2: Can We Afford to Pay Low Wage Workers More?
I firmly believe we can afford to pay low wage workers more. There is strong evidence in support of my conviction. The same NLIHC report states that during the same period of 1979 to 2019 when median wages fell for those without degrees, economic productivity rose by 70 percent. Apparently, none of the benefits of this added productivity have gone to the front-line workers.

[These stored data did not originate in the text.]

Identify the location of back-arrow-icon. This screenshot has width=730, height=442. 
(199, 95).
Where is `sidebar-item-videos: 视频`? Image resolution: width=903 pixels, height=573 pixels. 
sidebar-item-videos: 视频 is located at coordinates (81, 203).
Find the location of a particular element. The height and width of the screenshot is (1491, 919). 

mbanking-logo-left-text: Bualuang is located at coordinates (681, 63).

So where have the benefits gone? One clear place is the C Suite. For example, CEO compensation has grown by 940% since 1978 (oh, and this is inflation-adjusted). Excessive CEO compensation is fully volitional, yet unnecessary (presuming you believe that “keeping up with the Joneses” is an unnecessary game). But when paying executives large sums of money impedes organizations in being able to pay front line workers a livable wage, it goes beyond unnecessary and becomes unethical.
Costco Leading the Way
There are stellar organizations who are leading the way on paying lower skilled workers more—sometimes at the expense of leaders’ salaries (but don’t panic, the leaders are still at the 99th percentile in income). Consider Costco, who raised their minimum wage to $17 this year. ($17 an hour for pushing grocery carts?!?). Far from crippling their company, this “higher pay” practice has allowed them to maintain industry leader status for decades. One clear upside is that such practices reduce the turnover rate, which typically imposes steep costs on organizations. Costco’s turnover rate for those with at least a year of experience is less than six percent! That’s unheard of for a retail operation!

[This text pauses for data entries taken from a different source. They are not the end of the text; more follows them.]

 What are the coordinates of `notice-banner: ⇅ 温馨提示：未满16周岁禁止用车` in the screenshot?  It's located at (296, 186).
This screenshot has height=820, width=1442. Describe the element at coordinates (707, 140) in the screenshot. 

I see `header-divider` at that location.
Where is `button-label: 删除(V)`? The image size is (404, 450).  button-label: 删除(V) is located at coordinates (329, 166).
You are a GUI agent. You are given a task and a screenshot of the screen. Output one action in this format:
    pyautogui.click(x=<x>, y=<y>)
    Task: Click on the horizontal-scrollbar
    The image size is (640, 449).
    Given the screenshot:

Smaller Companies Can Also Lead Out
Even small companies without the deeper pockets find that increasing low wages for entry level workers pays off. Consider the beacon company Gravity Payments, the credit card processing company who raised their minimum salary to $70,000 in 2015. This is a company with just 120 employees. Yet they increased their low wage earners’ salaries by double in some cases. To make this move, CEO Dan Price took a million dollar pay cut himself, also reducing his salary to $70,000. (Which underscores the point that executive compensation is unnecessary).
Since making this move six years ago, Gravity Payments has received over 30,000 resumes for their 50 new positions. And their turnover rate has been substantially more favorable ever since. During COVID, they completely avoided layoffs. Moreover, raising low wages has elicited fierce loyalty. Indeed, employees volunteered to take a pay cut during the pandemic to help keep the ship afloat. This level of loyalty hardly exists today (although we might find it at Costco).
In sum, there is ample evidence showing that our workers’ low wages are unlivable, and that we can afford to pay them more—but simply choose not to. The COVID pandemic has led to epiphanies for many of these low wage earners, who have been suffering for years. Low wage employees are finally done putting up with the disrespect. These employees are rejecting the gift-wrapped coal, and are justifiably asking for the livable wage they deserve.
How much longer are excessively high-paid organizational leaders going to turn a blind eye to their moral obligation to respectfully provide entry level workers a dignified wage? How much longer will they rely on the shallow “they don’t deserve it” merit-based logic as an excuse? By my estimation, they won’t be able to do this for too much longer. Luckily, market forces are starting to push them to pay more—something they should have proactively chosen to do a long time ago.